Il progetto del Governo metterebbe a rischio soprattutto la continuità assistenziale
Sempre più scettici, ma soprattutto preoccupati, i medici di base davanti al progetto del Governo a proposito della medicina territoriale. La preoccupazione riguarda il tentativo in atto da parte del Governo di trasformare i medici di famiglia da liberi professionisti convenzionati a dipendenti diretti del Servizio sanitario nazionale. «Un cambiamento presentato come un modo per uniformare e rafforzare l'assistenza territoriale – dicono organizzazioni rappresentative dei medici interessati - che in realtà presenta molte criticità che rischiano di compromettere non solo il rapporto di fiducia tra medico e paziente, ma l'intero assetto del sistema sanitario». Oggi, nonostante l'enorme carenza di medici di medicina generale, il sistema riesce comunque ad assorbire l'impatto assistenziale grazie all'autonomia organizzativa della quale gode il medico di famiglia. Autonomia che permette di instaurare un rapporto diretto e continuativo con il paziente. Si ritiene che l'ipotesi di un'assunzione nell'ambito del Ssn, con turnazioni fisse e attività organizzate nelle nuove strutture territoriali, rischi di frammentare questo legame, trasformando un rapporto basato sulla fiducia in un'interazione standardizzata. Il cittadino dovrà affidarsi al medico che troverà in quel momento, un medico che nulla saprà della sua storia, se non ciò che potrà leggere dal gestionale.

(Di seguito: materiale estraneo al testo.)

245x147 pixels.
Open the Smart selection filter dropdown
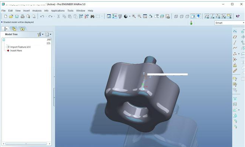point(229,23)
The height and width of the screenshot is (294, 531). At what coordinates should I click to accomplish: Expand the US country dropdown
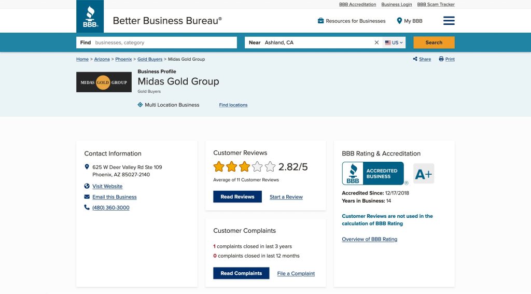(x=394, y=43)
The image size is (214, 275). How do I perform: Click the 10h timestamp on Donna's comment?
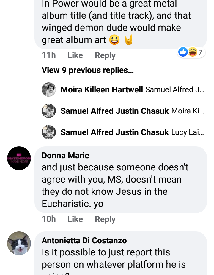coord(49,219)
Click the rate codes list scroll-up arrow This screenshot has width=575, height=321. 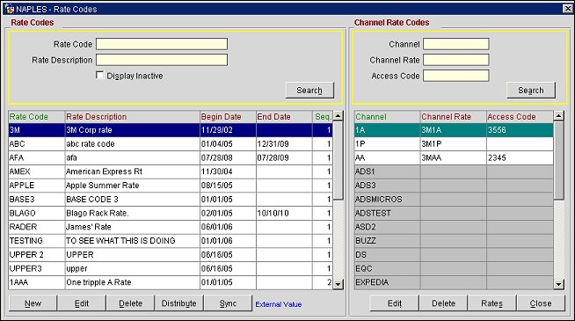click(x=338, y=116)
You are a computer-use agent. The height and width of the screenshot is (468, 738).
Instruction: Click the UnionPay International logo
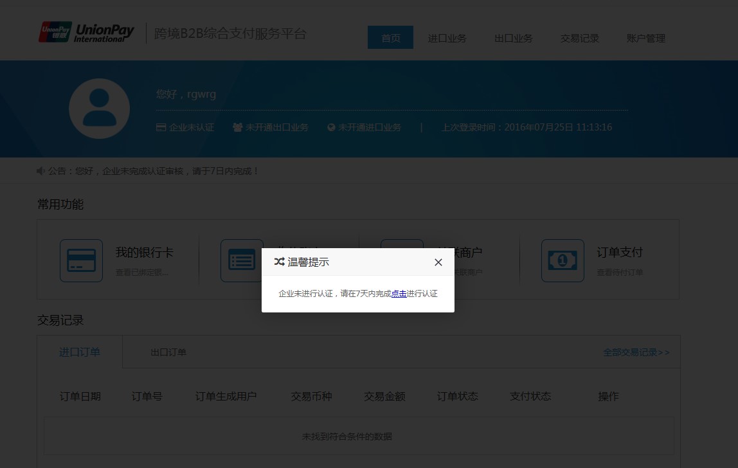coord(87,33)
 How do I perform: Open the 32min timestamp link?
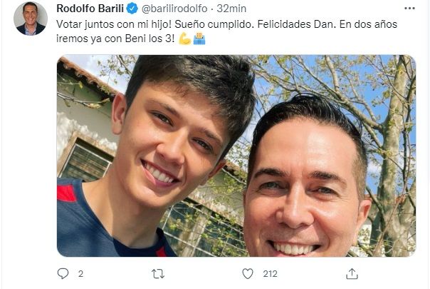[231, 9]
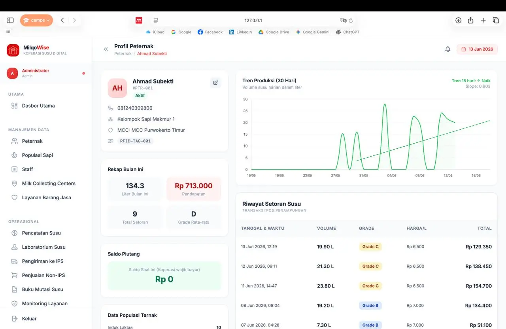This screenshot has width=506, height=329.
Task: Open the 13 Jun 2026 date picker
Action: pyautogui.click(x=477, y=49)
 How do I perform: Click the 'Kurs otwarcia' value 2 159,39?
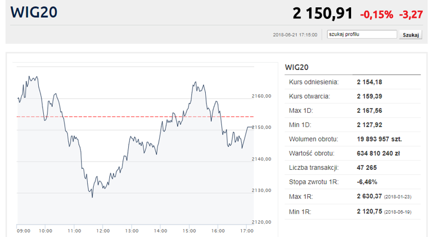coord(369,96)
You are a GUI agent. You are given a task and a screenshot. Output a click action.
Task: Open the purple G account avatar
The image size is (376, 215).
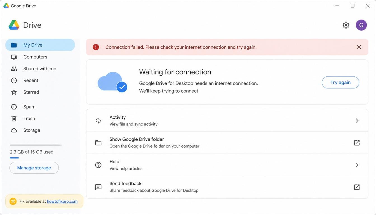361,25
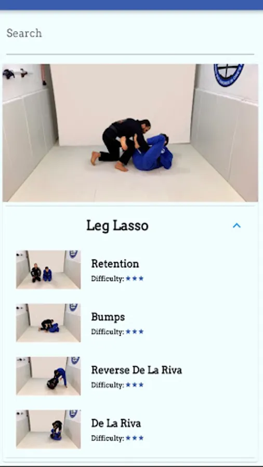Open the bottom De La Riva thumbnail
Viewport: 263px width, 467px height.
click(x=48, y=429)
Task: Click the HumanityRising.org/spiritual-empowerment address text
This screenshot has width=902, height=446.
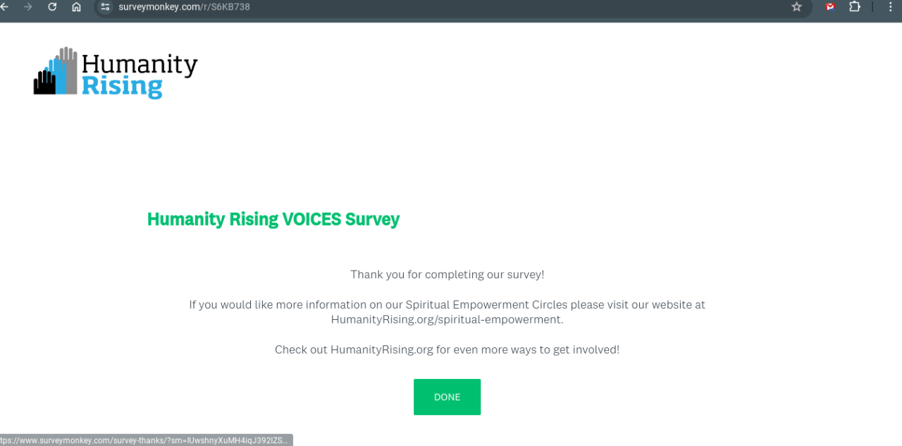Action: click(x=447, y=320)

C’è poi da considerare che gli studi dei medici di famiglia generano comunque lavoro per migliaia di persone e centinaia di infermieri. Posti di lavoro che, inevitabilmente, andrebbero persi. I medici della Fimmg sottolineano poi il fatto che le nuove strutture territoriali, come le Case della salute e le Case di comunità, sono s’ espressione di un ambizioso piano di riforma, ma, purtroppo, «dietro la facciata del rinnovamento si cela una carenza di pianificazione concreta e di risorse». Molti edifici destinati a diventare centri di assistenza restano vuoti, privi di personale e dotazioni adeguate. La mancanza di una strategia coordinata e di fondi sufficienti per equipaggiare gli studi e garantire la continuità assistenziale rischia di trasformare queste strutture in semplici contenitori privi di funzionalità operative, peggiorando ulteriormente la già delicata situazione dei medici di famiglia. Ai medici di medicina generale dovrebbe essere chiesto di integrare il proprio lavoro destinando una quota oraria alle Case di Comunità, ma certo senza dover chiudere gli studi sul territorio.